Rates at which housing associations can borrow from the AHGS will depend upon gilts – the government cost of borrowing – at the time of the transaction.

These rates have been relatively low throughout the 2020, allowing larger housing associations to price own-name bonds at increasingly attractive rates. A recent example is Clarion’s £300m sustainability bond, priced at 1.25% with a spread of 95 basis points (bps) over gilts. This issuance was an improvement on Clarion’s previous bond in January priced at 1.875% at 98bps.

Because loans through the AHGS are underwritten by the government, in theory borrowers on the scheme should enjoy even lower rates than those we have seen this year.

Richard Green, partner at ARA Venn, tells Inside Housing: “I think as a broad estimate, if we were issuing some 30-year bonds today, maybe those bonds would be around gilts + 40 to 50bps.”

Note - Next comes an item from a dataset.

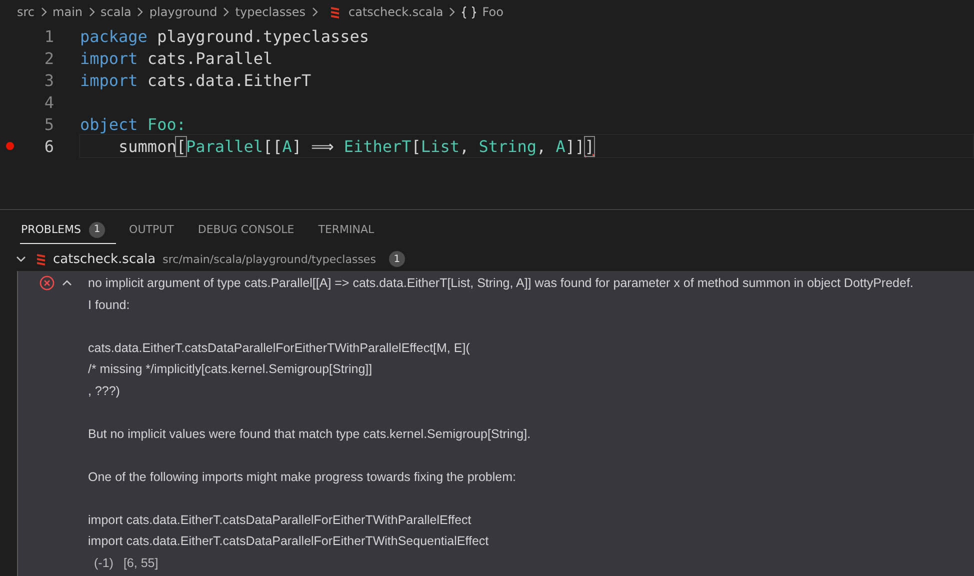 This screenshot has height=576, width=974. I want to click on line-number: 1, so click(48, 36).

He adds that ARA Venn extracts an asset management fee on top of that, but overall the cost is lower.

Who can access it?

The scheme is open to housing associations of all sizes and will cater for transactions of all sizes, according to ARA Venn.

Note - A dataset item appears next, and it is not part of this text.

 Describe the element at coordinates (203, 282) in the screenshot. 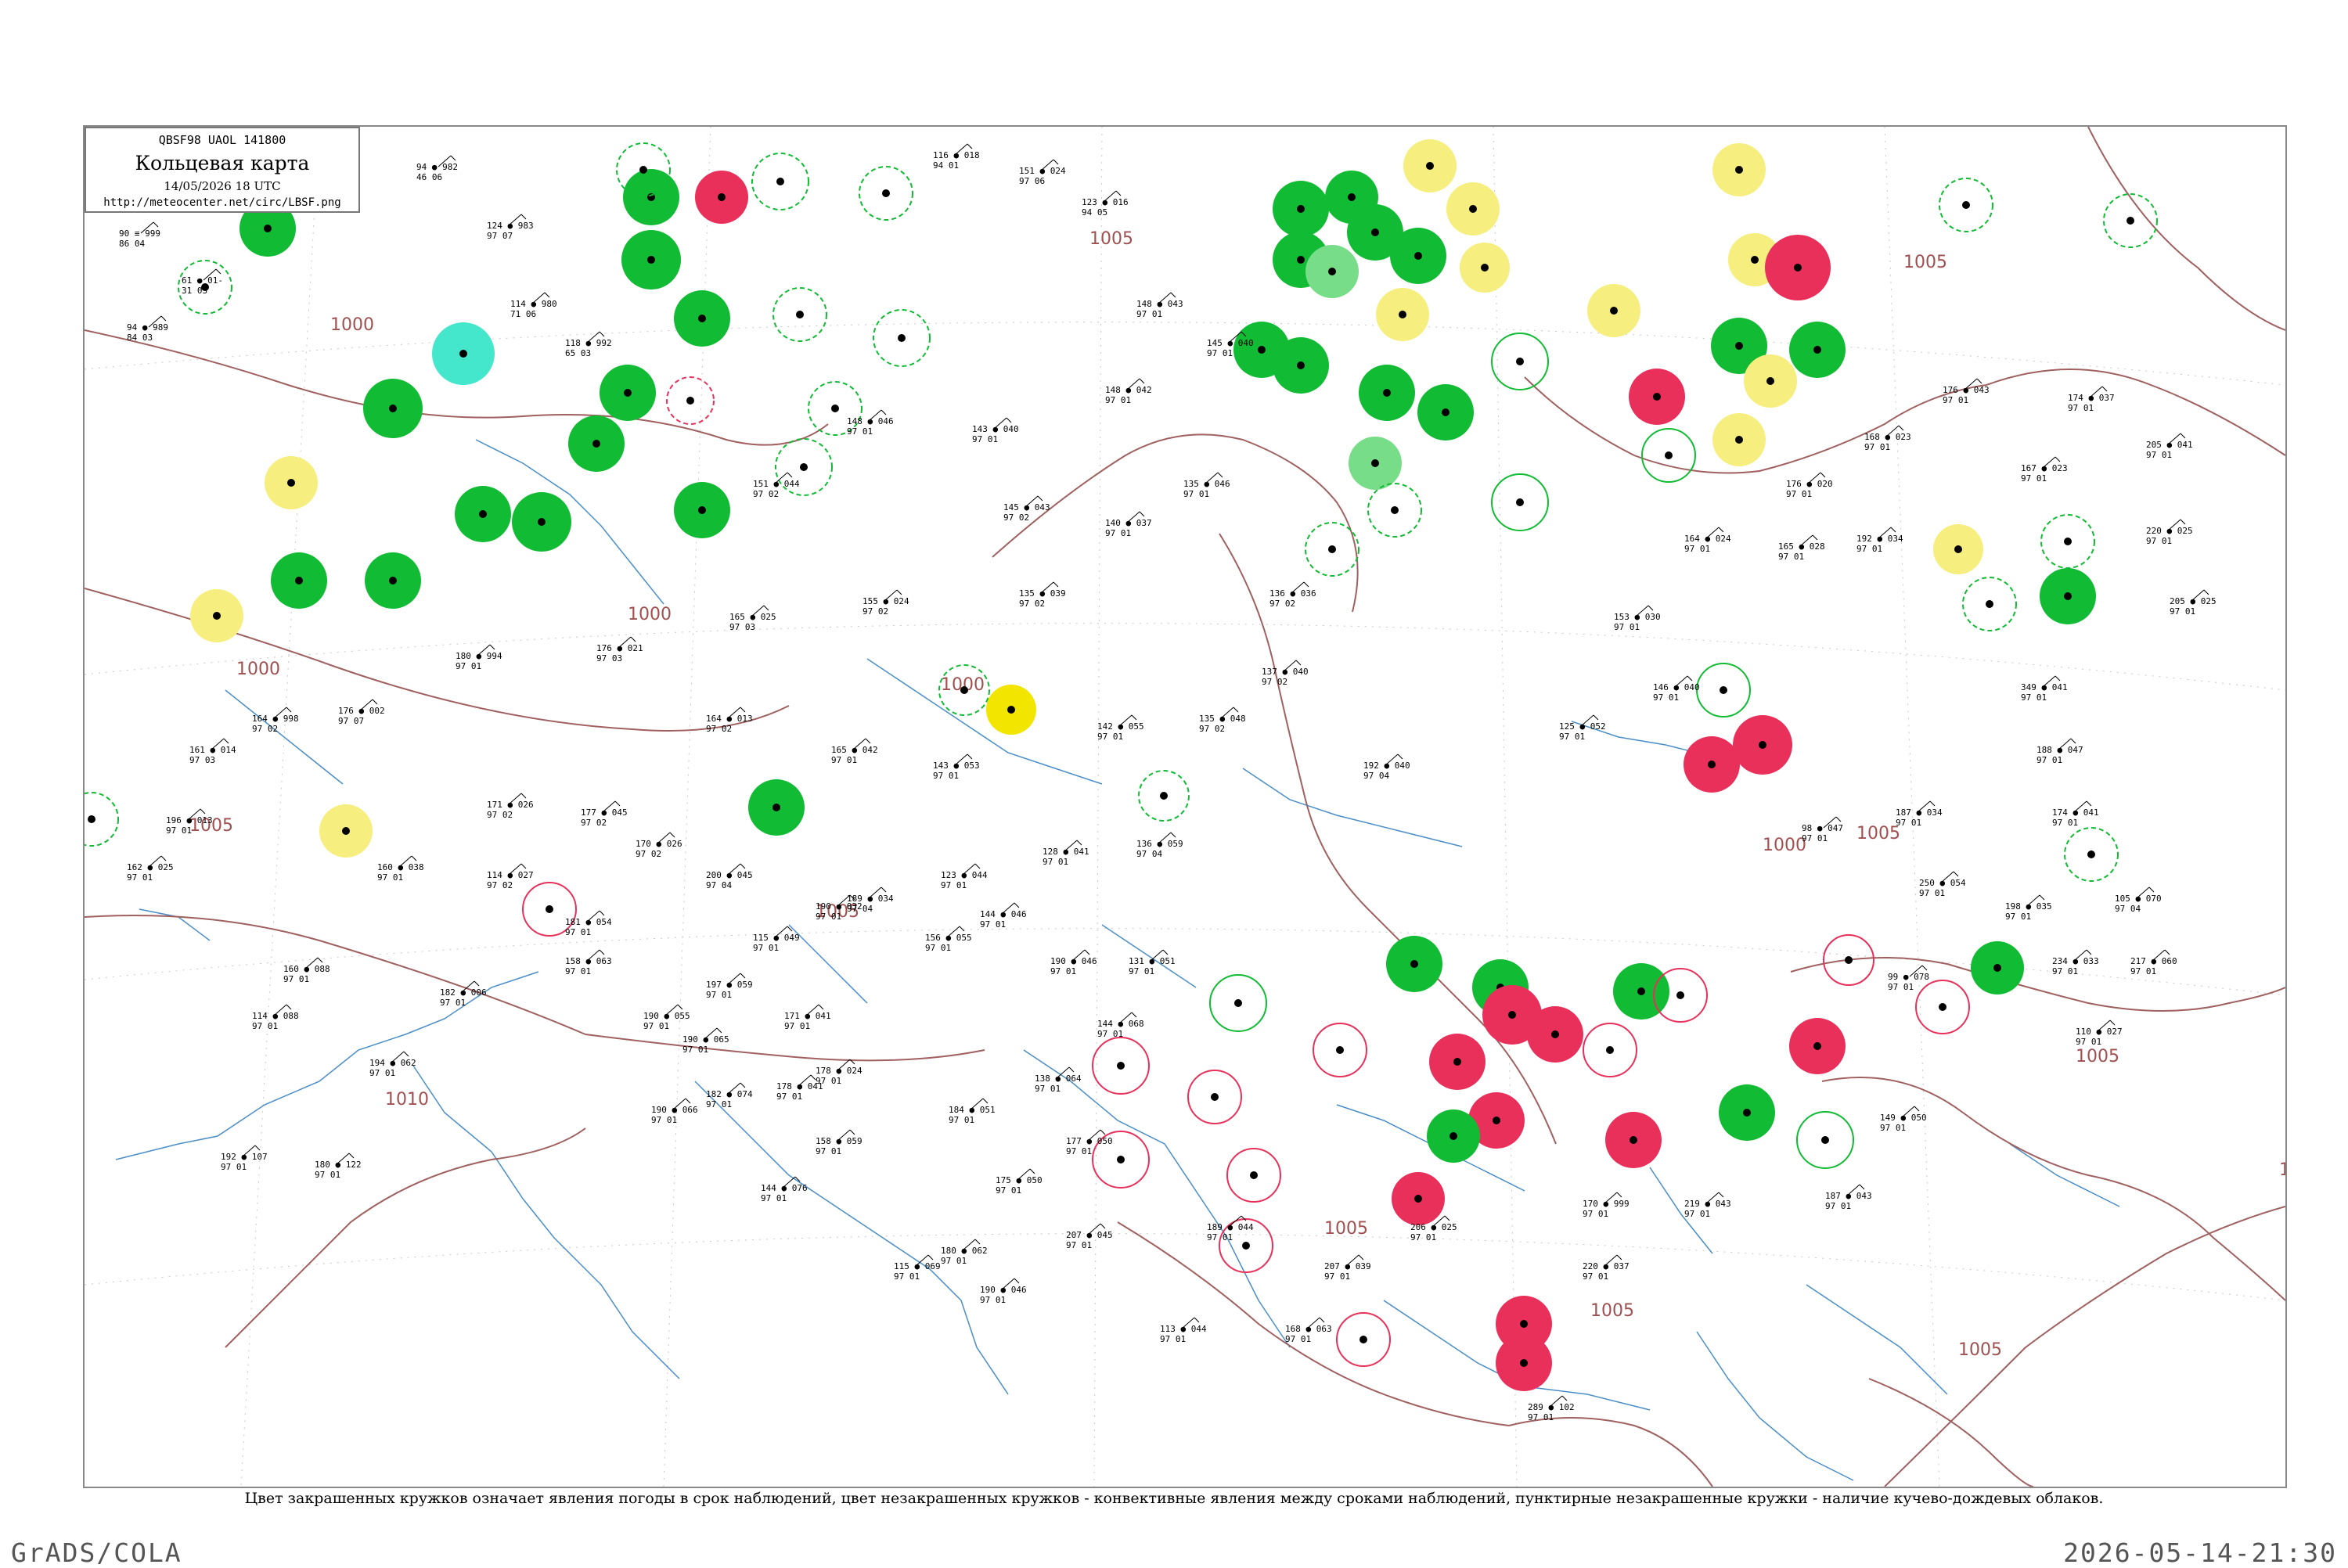

I see `station-plot: 61 ● 01-31 03` at that location.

Mr Green cites the example of the government’s Private Rented Sector Housing Guarantee Scheme, which is also run by ARA Venn, through which the organisation has provided loans between £15m to £200m.

How is it different from the last scheme?

The most notable difference between the latest version of the scheme and its predecessor relates to valuations.

While the AHGP allowed housing associations to borrow against assets which were valued via the existing use value for social housing (EUV-SH) method, the AHGS will enable registered providers to borrow against assets valued through market value subject to tenancy (MV-STT).

The difference between MV-STT and EUV-SH is that the former assesses properties based on their value when sold outside of the social housing sector, while EUV-SH provides a value assuming the property will be let in perpetuity as social housing. Valuations done via the MV-STT method are typically higher, reflecting the government’s confidence in the stability of the social housing sector.

It is thought this will allow housing associations to borrow more against their assets as values are typically higher via the MV-STT method.

With government having tweaked the valuation methods in the AHGS, valuers are predicting uptake on the scheme will be high.